The techniques to protect data privacy consist of three types: **trusted execution environment (TEE), encryption, differential privacy (DP), and anti-generative adversarial network (GAN) methods**.

 - Homomorphic encryption  allows specific types of computations to be carried out on encrypted input data and to generate an encrypted result, which matches the result of the same computations on the decrypted input data
 - The fully homomorphic encryption supports both addition and multiplication on ciphertext, while partially homomorphic encryption only supports either an addition or a multiplication operation on ciphertext, which corresponds to less computational flexibility and better runtime efficiency.

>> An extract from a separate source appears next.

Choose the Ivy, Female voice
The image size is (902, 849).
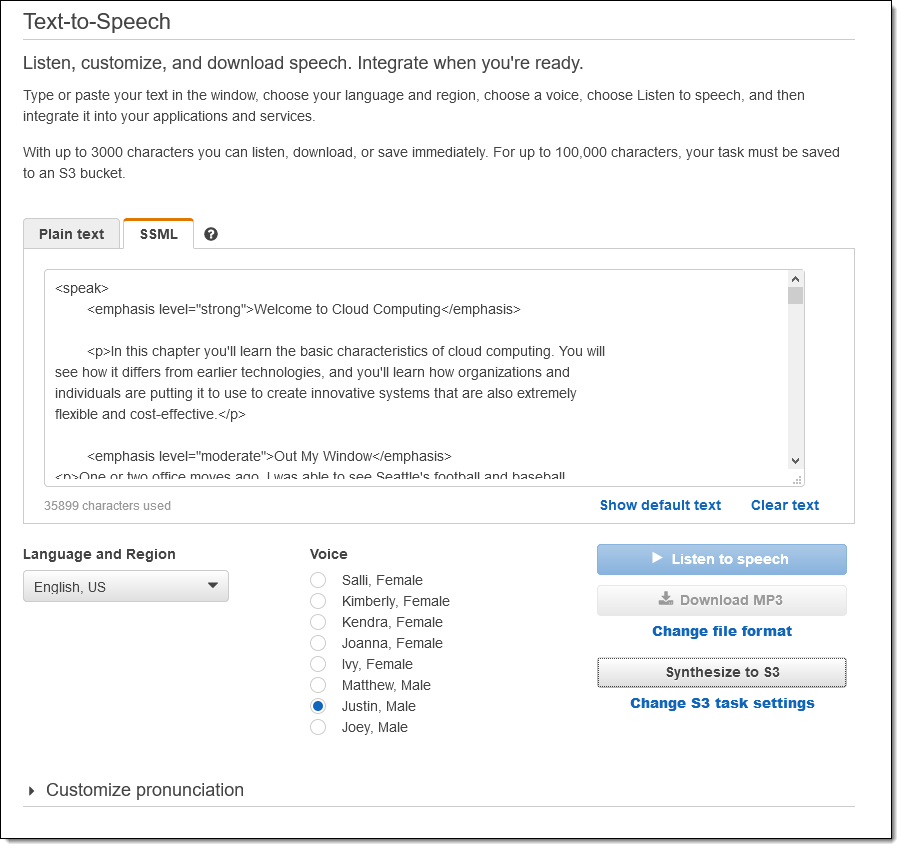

 - As sharing gradients also leaks the information of training data in horizontal federated learning, it is of much importance to protect the privacy of the intermediate data.
 - the intermediate data can be encrypted using a homomorphic encryption algorithm before being sent to a parameter server
 - homomorphic encryption incurs significant costs in computation and communication during distributed training
 - The adversary can reconstruct other participating clients’ private data, even if it has no knowledge of the label information using the GANs.